3e. Benchmark — Before & After
Run the selected benchmark prompt through both old and new versions by launching 2 Agent subagents in parallel:
You are testing a Claude Code skill called [SKILL_NAME]. Act as if this skill's instructions are your operating guide. SKILL INSTRUCTIONS: [INSERT SKILL.MD CONTENT — version A or version B] Now execute the following task according to the skill's instructions: [SELECTED BENCHMARK PROMPT] Produce your output following the skill's instructions exactly.
CRITICAL for anti-bias: Randomly assign which version is "A" and which is "B". Do NOT always put old first. Record the mapping but do not tell the Judge.
3f. Judge (Blind A/B)
Launch 1 Agent subagent as a Judge:
You are a Judge comparing two outputs from a Claude Code skill called [SKILL_NAME]. Both were given the same task. The skill's purpose: [SKILL_DESCRIPTION] Version A output: [output A] Version B output: [output B] Step 1 — Instruction compliance: Does each version follow the skill's stated output format and rules? Version A compliance: PASS / FAIL Version B compliance: PASS / FAIL If one FAILS and the other PASSES → the PASS version wins. Skip to verdict. Step 2 — Forced choice: You MUST pick one. No ties allowed. Which version better achieves the skill's purpose? A or B? Return EXACTLY this format: A_COMPLIANCE: PASS or FAIL B_COMPLIANCE: PASS or FAIL WINNER: A or B REASON: [one sentence why]
3g. Keep or Revert
- Map the Judge's winner (A or B) back to old/new using your recorded mapping.

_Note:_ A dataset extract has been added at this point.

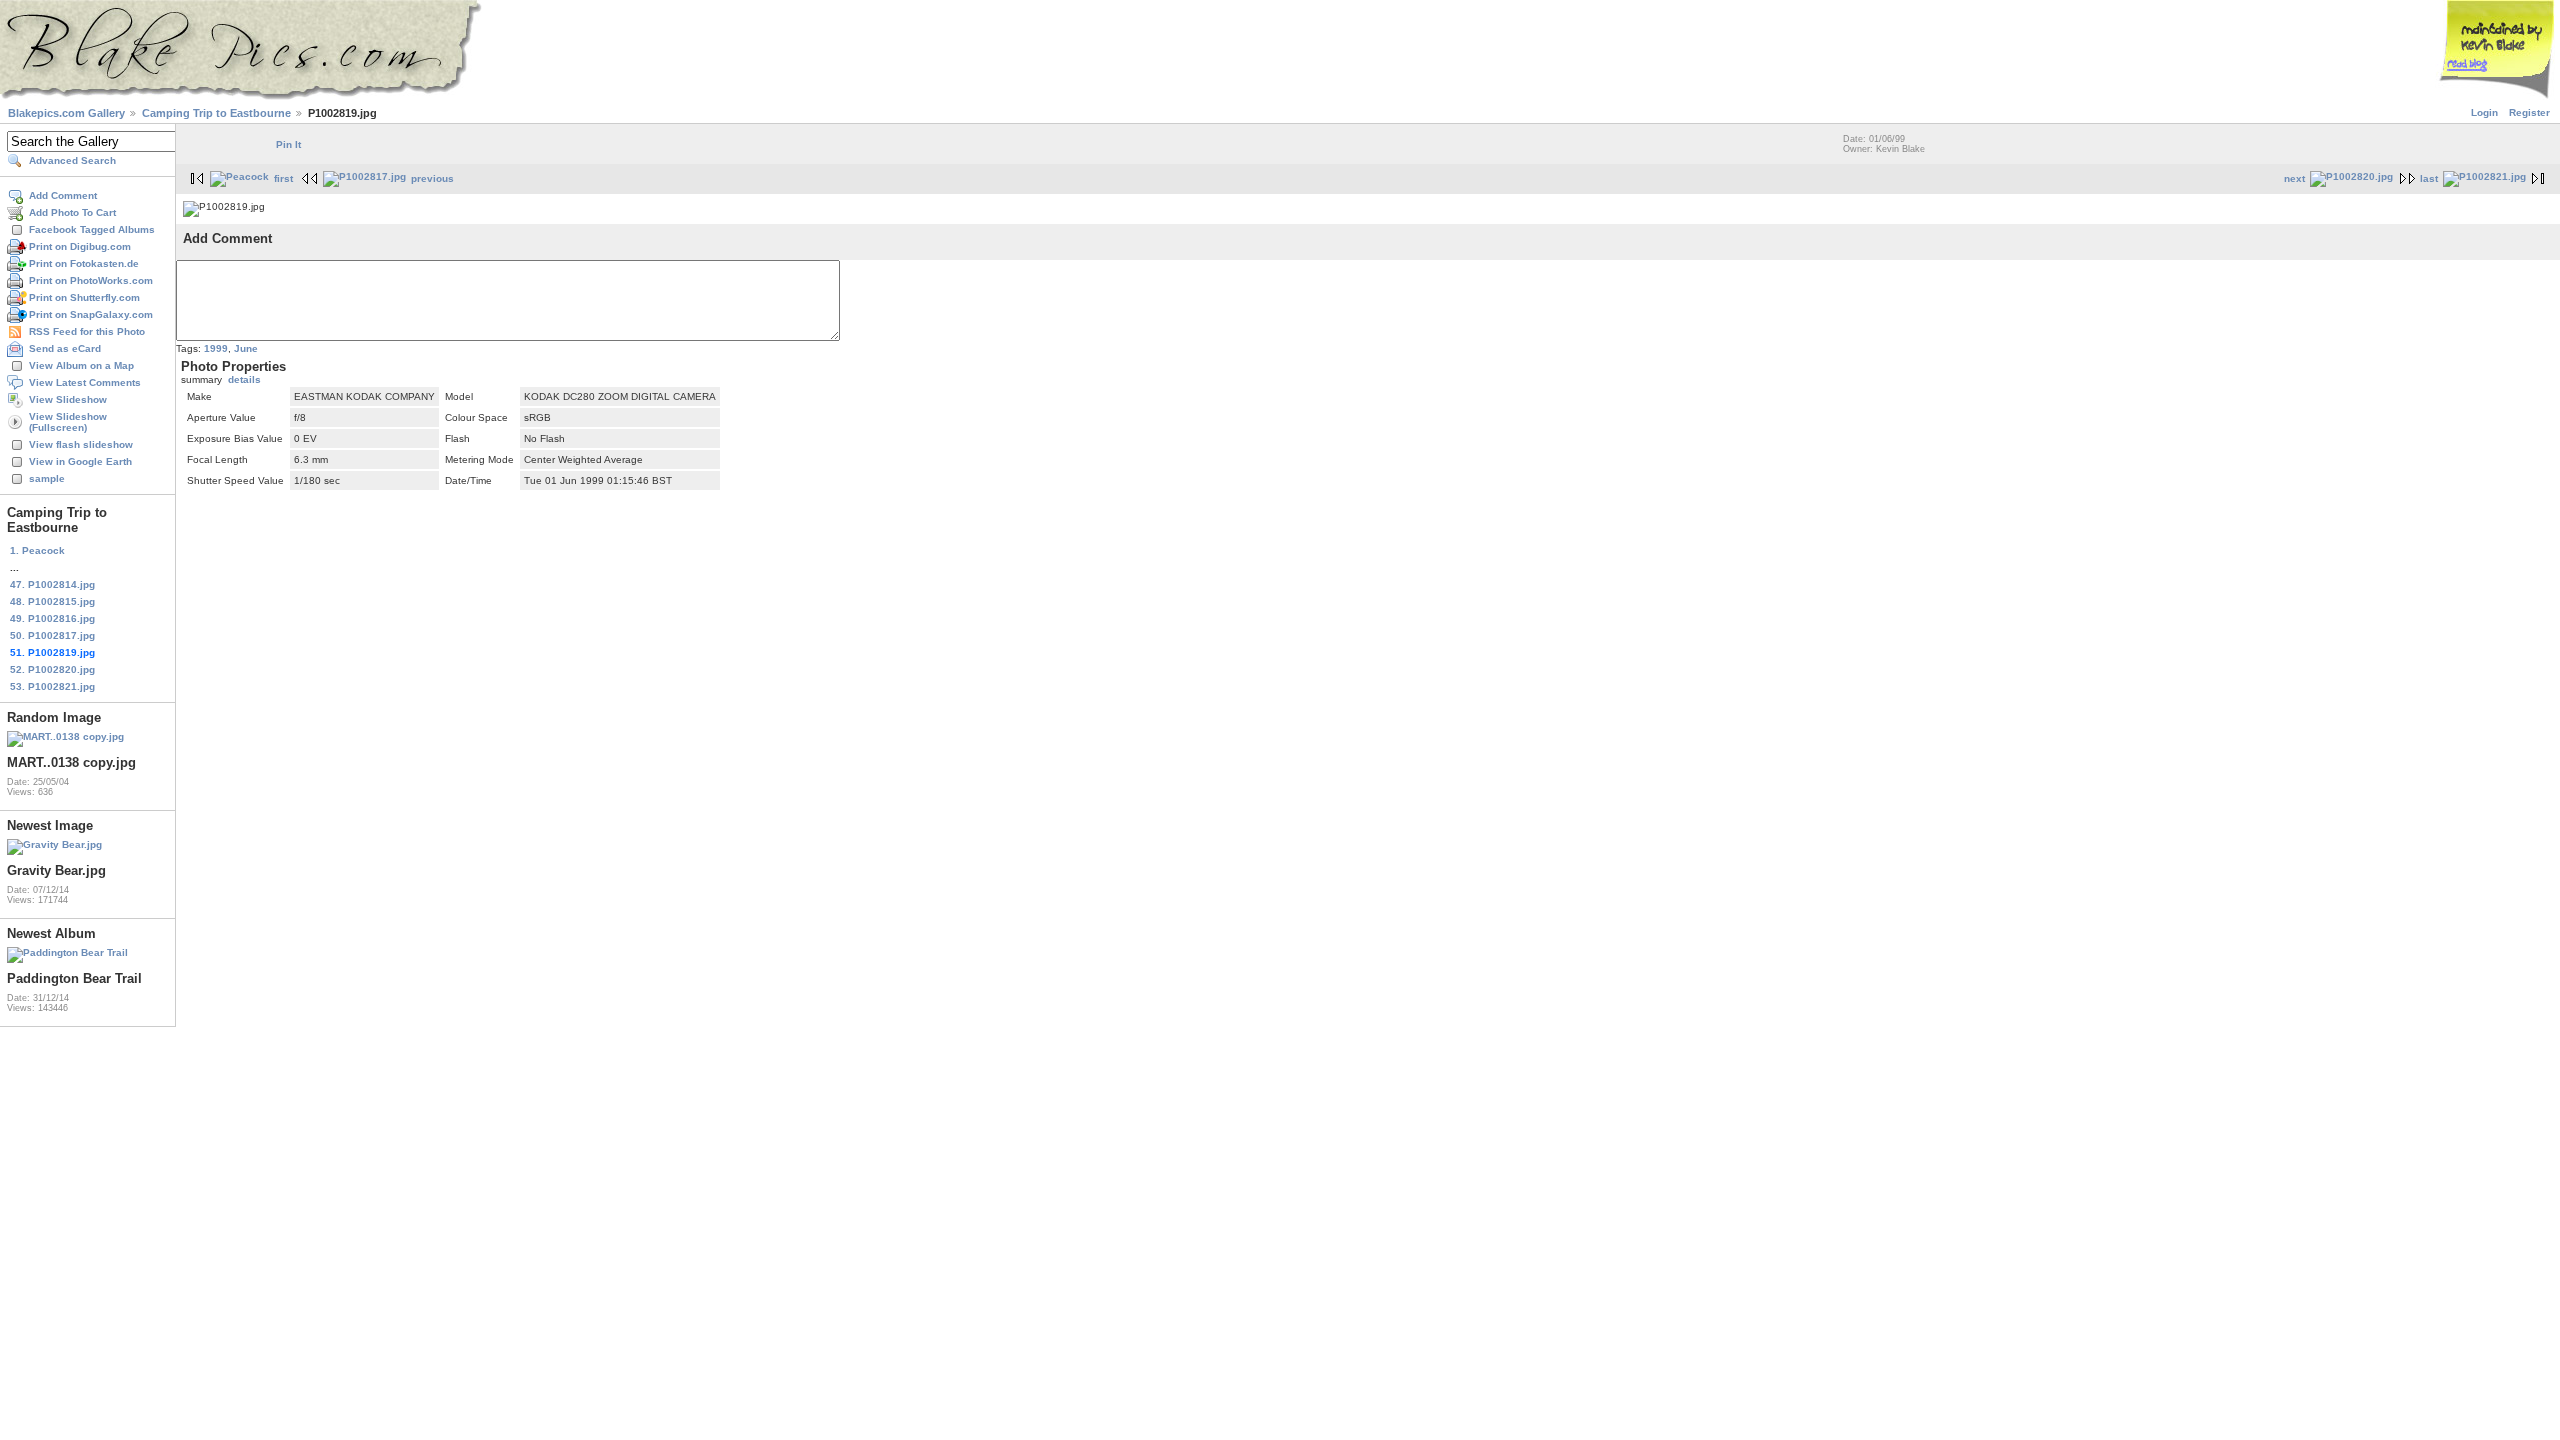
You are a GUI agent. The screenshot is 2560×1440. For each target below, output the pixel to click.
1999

- If a compliance FAIL forced the result, note it.
- If new version wins → KEEP. The edit stays.
- If old version wins → REVERT. Re-write the old SKILL.md content.
3h. Log Results
Append a line to
evolve-results.tsv:
round skill benchmark flaw category severity verdict reason
If the file doesn't exist, create it with the header row first.
Step 4: Report
After all rounds complete, output a summary:
## 🧬 Evolution Report — [SKILL_NAME] Rounds: N Kept: X improvements Reverted: Y attempts Skipped: Z (too minor) Benchmark coverage: [which prompts were used, how many times each] ### Changes Round 1: ✅ KEEP — [flaw] (benchmark: prompt #2) Round 2: ❌ REVERT — [flaw] (benchmark: prompt #1) Round 3: ⏭️ SKIP — severity 1 ### Kept Changes 1. [description] 2. [description]
Important Rules
- ONE change per round. Never batch multiple fixes.
- Rotate benchmarks. Never use the same benchmark prompt twice in a row.
- Blind judging. Judge never knows which is old vs new. Random A/B assignment.
- No human input during the loop. Fully automated. Report at the end.
- Judge uses forced choice, not scoring. No points, no scales. Just "A or B."
- Revert is not failure. Log it and move on.
- Never modify this file (evolve SKILL.md). Only modify the target skill's SKILL.md.
- Git commit after each KEPT change if in a git repo. Format:
.evolve([skill-name]): [description] - Track previous flaws. Pass the list to Critic to avoid repeats.
Output Language
Match the user's language. Default to the project's CLAUDE.md setting.